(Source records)
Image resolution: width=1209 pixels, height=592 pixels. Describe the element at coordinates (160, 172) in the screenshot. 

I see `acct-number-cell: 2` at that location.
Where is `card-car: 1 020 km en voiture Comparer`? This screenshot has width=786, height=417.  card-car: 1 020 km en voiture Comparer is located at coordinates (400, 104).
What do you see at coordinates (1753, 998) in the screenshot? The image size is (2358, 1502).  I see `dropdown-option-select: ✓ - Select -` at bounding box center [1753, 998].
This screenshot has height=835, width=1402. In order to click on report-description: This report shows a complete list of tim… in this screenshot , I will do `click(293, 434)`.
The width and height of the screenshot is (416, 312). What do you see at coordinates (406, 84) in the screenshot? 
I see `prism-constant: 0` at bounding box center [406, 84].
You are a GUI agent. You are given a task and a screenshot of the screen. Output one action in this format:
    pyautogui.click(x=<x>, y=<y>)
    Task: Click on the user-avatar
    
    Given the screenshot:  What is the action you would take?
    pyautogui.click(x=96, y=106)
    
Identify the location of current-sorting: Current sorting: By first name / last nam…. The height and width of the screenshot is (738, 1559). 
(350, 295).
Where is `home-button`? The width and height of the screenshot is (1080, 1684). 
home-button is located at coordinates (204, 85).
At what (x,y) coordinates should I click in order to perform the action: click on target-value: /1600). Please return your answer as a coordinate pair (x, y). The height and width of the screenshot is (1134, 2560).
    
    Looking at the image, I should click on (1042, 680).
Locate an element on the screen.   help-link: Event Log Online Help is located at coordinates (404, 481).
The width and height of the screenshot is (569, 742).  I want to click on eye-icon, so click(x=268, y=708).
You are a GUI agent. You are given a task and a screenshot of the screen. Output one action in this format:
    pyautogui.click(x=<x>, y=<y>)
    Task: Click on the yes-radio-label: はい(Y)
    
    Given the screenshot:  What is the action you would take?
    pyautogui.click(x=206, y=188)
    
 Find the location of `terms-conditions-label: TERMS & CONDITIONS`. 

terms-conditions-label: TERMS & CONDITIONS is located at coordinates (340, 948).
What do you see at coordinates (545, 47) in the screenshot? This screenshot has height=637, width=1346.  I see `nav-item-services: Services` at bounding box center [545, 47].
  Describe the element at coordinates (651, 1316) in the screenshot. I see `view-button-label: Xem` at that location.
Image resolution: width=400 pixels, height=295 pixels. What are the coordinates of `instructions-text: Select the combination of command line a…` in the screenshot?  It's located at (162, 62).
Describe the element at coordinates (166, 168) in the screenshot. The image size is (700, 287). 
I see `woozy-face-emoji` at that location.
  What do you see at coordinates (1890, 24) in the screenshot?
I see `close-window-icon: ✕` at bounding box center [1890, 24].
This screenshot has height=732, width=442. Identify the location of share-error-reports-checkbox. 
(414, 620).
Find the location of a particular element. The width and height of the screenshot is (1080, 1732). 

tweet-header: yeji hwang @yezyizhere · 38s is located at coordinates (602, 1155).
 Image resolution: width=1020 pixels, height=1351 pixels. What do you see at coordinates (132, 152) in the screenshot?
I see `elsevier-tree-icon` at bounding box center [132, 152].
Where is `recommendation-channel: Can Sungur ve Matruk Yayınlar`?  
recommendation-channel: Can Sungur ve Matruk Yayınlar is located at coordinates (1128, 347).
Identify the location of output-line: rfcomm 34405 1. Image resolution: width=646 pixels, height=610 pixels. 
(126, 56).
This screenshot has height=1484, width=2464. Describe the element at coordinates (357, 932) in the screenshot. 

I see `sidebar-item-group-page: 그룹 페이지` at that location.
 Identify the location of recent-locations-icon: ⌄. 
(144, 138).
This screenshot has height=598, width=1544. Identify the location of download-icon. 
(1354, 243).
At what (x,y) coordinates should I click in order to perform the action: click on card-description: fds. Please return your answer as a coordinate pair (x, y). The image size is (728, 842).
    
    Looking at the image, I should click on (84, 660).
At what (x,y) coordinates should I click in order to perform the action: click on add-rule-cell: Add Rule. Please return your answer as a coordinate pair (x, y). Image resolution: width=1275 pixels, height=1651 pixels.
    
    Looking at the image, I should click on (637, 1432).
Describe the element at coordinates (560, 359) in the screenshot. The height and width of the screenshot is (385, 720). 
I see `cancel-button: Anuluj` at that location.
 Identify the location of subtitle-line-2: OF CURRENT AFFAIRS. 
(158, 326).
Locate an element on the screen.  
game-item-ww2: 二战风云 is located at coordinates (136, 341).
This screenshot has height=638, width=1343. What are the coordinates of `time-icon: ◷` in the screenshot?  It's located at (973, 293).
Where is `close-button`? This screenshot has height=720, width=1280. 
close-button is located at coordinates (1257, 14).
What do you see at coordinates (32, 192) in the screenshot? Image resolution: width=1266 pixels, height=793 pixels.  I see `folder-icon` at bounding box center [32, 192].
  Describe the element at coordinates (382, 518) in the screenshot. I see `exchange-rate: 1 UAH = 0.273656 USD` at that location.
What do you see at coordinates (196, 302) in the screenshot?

What the task requires: Set down word for word the lines of the rows above, beginning with the line that contains "The width and height of the screenshot is (416, 312)." and continuing through the line that contains "center [406, 84].", with both of those lines included.

Solved exercise:
The width and height of the screenshot is (416, 312). What do you see at coordinates (406, 84) in the screenshot? 
I see `prism-constant: 0` at bounding box center [406, 84].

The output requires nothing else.